Il Partito Comunista Portoghese (PCP) ha aperto il proprio XXI Congresso. A causa della pandemia il medesimo si svolge con severe misure sanitarie e senza ospiti internazionali. Ciò non è però bastato ai settori reazionari della società, che hanno pesantemente attaccato il PCP per non aver rinunciato alla tenuta dell’assise: come comunisti svizzeri abbiamo invece ribadito la solidarietà per queste provocazioni da parte di chi vuole delegittimare il loro Congresso, arrivando addirittura a chiederne il divieto, ricordando così i tempi bui della dittatura salazarista.

In una lettera al PCP – firmata dal nostro segretario politico Massimiliano Ay e dal membro del Comitato Centrale, Stefano Araujo – oltre ai doverosi auguri di buon lavoro, abbiamo voluto sottolineare la convergenza di posizioni su molte questioni centrali, ad esempio la comune volontà di lottare contro l’integrazione europea e contro le minacce imperialiste ai danni della Repubblica Popolare Cinese. A tal proposito abbiamo voluto evidenziare come noi riteniamo necessario e strategico non solo contrastare sul nascere ogni espressione di sinofobia, ma anche porci nella prospettiva del multipolarismo.

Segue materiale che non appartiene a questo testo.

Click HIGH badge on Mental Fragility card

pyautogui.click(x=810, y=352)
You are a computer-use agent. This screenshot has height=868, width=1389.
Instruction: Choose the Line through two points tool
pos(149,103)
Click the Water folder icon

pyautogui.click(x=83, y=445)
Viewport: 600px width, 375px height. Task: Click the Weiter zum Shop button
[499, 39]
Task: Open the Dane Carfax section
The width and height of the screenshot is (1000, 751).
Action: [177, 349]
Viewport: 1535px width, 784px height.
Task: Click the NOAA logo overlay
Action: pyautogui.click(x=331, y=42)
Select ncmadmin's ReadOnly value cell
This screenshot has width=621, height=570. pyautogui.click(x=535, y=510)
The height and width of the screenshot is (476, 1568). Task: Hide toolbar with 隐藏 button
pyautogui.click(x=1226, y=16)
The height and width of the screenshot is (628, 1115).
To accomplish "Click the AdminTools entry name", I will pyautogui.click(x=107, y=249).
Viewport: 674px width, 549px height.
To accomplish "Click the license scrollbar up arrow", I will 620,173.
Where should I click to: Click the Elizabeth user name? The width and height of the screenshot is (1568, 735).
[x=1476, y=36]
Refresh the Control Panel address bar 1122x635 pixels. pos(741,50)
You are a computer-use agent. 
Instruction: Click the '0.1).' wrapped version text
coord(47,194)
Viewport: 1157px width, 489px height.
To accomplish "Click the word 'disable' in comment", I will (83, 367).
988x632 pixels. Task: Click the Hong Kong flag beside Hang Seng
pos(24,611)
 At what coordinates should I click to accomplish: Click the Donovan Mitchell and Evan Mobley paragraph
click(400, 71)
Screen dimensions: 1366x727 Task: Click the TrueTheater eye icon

Sul piano nazionale, poi, abbiamo apprezzato il contributo che il PCP fornisce in modo propositivo alla politica portoghese non solo per migliorare le condizioni sociali dei lavoratori, ma anche a tutela del servizio pubblico. Abbiamo infine espresso preoccupazione per i toni crescenti di anti-comunismo che si respirano in tutta Europa, valutando quindi positivamente la lotta ideologica di cui il PCP si fa promotore in difesa del marxismo-leninismo e della storia del movimento comunista internazionale contro il mainstream liberale.